**Exercise text**
....

READING: No, Mark, it isn’t different at all, except for fewer trees, colder winters and lots of public land that some cow or sheep farmer or extractive corporation can’t force me leave … so far (not to mention people who have their headlights adjusted far too high … on purpose I suspect, perhaps thinking that illuminating the sky rather than the roadway is beneficial while driving at night). Public lands and small population are the ONLY things that attracted me here to the Midwest (they even have a town north of Casper named just that). The fear of martial law and overpopulation are what drove me from the state of my birth out West after 52 years. I would take slight issue with your brother’s assessment of cow counties. Calaveras County was kind of an exception in terms of its welfare department during my years there (1955-1968). It was headed in those years by a Miss Florence (Flossie) Deveggio, and she insisted on that formal form of address unless you knew her well. She was a strong believer in the rights of her clients and ensured that her staff did everything they could to provide services to them, including legal advice regarding the various welfare statutes. She was a strong woman who could back down the county supervisors, too, most of whom reflected the cow-(and sheep-)farmer mentality your brother described. My mom, a socialist cum New-Deal democrat, loved working for her. I shudder to think how things may be there now.
UPDATING GUALALA REDWOOD, an old logger tells us: "Gualala Redwoods Incorporated became Gualala Redwoods Timber after the purchase by the San Jose-based Burch family; New owner, new manager, same old environmentally devastating activities. CDF: go look at Stanley Ridge near Annapolis, and if that is sensible sedimentation prevention logging, then I am Martin Luther King's grandmother."
UNLIKELY TO HAPPEN HERE, but Oakland gets to vote in November on a measure whacking absentee property owners with a big annual tax on houses occupied fewer than 50 days a year, a tax that could go as high as $6,000 per parcel annually. There are a lot more non-property owners in Oakland than there are gentry, but it will take two-thirds of them to smack back at AirBnB.
HELL'S HALF-ACRE, the editor's old home on Anderson Valley Way in Boonville, used to house an average of ten local persons. No more. It now rents to well-heeled AirBnB transients at some preposterous per-night charge, although I understand a couple of locals do rent permanent rooms there.
WHY ARE THESE WOMEN LAUGHING?
(Because they make a lot of money providing invisible and/or failed services and never have to account for how many people "served" and how much money is spent "serving" them?)
MENDO’S 2016 CROP REPORT IS OUT, 20 months after 2016. The report is trimmed down to a bare minimum compared to earlier reports, as if someone at the Ag Department suddenly woke up. And the numbers themselves are of essentially no value being as dated as they. PS. The word “cannabis” or similar terms does not appear in the report.)
GOTTA GO with Orange Man on this one, or go this far anyway — it is gutless for an anonymous Team Trumper to write anonymously the truth about the chaos inside the White House while keeping all the perks thereof at no risk whatsoever to the anon ones. And it is gutless for the self-certified newspaper of record to print it simply because they loathe Trump, a fact they've made clear on a daily basis since Trump was a candidate. For all anyone knows, the NYT wrote the mystery blast at the Trump White House. If this insider cabal is so fearful that Trump will go totally bonkers, they should all resign and make their fear public. Or poison his Big Mac. (Nixon was a lot crazier throughout his presidency, and Cheney ran the Bush government, facts that the NYT managed to mostly ignore even after the incapacity of these commanders in chief became public knowledge.)

....

[Stored records]
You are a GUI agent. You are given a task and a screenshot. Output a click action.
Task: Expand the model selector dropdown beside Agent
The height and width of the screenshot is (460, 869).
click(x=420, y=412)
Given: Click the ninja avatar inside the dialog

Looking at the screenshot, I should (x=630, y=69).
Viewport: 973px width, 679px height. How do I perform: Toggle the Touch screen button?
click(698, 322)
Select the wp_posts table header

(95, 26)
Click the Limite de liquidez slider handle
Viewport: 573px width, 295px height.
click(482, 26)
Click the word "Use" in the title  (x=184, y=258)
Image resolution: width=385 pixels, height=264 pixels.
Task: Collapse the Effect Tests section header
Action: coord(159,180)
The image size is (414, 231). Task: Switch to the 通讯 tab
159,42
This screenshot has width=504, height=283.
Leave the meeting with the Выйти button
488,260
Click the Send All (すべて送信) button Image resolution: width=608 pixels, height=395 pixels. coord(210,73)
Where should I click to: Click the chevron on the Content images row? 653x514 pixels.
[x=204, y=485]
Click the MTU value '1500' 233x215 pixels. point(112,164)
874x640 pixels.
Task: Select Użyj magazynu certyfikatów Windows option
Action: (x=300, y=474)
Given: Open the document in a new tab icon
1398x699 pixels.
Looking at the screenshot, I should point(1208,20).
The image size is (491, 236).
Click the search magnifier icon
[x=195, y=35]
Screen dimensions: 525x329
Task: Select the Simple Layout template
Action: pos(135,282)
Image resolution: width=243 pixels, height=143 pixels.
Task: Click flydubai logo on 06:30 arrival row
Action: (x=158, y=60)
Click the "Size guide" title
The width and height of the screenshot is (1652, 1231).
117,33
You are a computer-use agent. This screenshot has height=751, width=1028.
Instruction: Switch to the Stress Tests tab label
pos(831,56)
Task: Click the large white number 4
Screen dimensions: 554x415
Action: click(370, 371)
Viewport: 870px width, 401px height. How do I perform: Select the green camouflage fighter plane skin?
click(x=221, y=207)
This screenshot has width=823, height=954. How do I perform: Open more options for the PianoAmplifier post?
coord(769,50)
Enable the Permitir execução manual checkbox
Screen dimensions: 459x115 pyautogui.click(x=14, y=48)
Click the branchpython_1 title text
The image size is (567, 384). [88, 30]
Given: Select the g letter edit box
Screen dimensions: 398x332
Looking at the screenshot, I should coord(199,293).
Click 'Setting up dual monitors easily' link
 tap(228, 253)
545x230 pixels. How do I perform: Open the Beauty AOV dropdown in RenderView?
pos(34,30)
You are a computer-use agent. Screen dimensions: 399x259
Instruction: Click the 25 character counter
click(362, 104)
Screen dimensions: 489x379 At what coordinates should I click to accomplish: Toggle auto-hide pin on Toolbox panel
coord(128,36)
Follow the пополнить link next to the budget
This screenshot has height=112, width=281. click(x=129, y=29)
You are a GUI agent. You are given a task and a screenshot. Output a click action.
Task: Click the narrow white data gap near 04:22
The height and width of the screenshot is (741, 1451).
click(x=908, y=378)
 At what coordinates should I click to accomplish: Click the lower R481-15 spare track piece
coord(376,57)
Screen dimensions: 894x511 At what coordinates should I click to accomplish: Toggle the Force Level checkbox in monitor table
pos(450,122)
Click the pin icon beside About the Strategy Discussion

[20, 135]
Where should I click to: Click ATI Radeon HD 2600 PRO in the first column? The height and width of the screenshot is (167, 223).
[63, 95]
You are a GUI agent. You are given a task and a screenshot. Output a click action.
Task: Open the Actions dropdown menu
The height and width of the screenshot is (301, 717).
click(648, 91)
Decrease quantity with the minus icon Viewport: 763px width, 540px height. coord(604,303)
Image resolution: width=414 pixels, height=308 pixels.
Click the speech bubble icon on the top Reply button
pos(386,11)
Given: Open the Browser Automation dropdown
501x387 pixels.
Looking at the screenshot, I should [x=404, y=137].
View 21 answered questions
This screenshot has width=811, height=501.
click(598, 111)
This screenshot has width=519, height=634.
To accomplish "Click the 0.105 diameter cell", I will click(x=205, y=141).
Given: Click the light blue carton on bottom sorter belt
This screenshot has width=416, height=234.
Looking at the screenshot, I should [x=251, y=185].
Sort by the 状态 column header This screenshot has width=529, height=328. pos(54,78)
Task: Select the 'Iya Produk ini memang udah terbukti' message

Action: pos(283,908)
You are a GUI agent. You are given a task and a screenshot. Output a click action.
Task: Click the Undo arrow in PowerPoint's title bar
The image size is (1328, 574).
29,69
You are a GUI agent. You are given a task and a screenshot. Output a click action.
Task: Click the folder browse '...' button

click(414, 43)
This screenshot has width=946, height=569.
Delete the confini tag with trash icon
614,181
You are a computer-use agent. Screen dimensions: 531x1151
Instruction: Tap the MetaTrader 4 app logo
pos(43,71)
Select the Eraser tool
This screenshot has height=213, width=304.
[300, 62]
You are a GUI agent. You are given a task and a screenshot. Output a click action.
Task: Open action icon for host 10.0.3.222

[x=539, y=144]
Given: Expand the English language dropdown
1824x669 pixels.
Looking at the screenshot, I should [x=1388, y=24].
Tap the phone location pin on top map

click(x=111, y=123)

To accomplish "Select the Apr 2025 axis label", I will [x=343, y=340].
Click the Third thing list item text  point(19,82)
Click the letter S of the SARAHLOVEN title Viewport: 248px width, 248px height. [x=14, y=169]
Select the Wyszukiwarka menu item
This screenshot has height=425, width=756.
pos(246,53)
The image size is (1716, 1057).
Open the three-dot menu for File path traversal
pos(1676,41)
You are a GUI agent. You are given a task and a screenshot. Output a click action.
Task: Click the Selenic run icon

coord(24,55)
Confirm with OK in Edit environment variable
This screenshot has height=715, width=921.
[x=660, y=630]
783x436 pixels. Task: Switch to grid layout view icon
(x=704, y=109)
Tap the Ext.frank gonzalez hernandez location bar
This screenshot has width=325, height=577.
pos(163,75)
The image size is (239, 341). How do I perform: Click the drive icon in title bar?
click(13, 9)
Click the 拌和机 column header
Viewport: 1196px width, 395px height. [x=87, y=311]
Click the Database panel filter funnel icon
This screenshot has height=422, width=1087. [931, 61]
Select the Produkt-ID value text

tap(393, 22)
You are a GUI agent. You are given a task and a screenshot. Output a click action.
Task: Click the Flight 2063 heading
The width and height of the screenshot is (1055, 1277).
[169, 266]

....

**Things to do**
1/ According to the column, who headed the Calaveras County welfare department from 1955 to 1968?
2/ Set down the stretch of the column from "UPDATING GUALALA REDWOOD, an" through "back at AirBnB.".

**Exercise responses**
1/ Miss Florence (Flossie) Deveggio.

2/
UPDATING GUALALA REDWOOD, an old logger tells us: "Gualala Redwoods Incorporated became Gualala Redwoods Timber after the purchase by the San Jose-based Burch family; New owner, new manager, same old environmentally devastating activities. CDF: go look at Stanley Ridge near Annapolis, and if that is sensible sedimentation prevention logging, then I am Martin Luther King's grandmother."
UNLIKELY TO HAPPEN HERE, but Oakland gets to vote in November on a measure whacking absentee property owners with a big annual tax on houses occupied fewer than 50 days a year, a tax that could go as high as $6,000 per parcel annually. There are a lot more non-property owners in Oakland than there are gentry, but it will take two-thirds of them to smack back at AirBnB.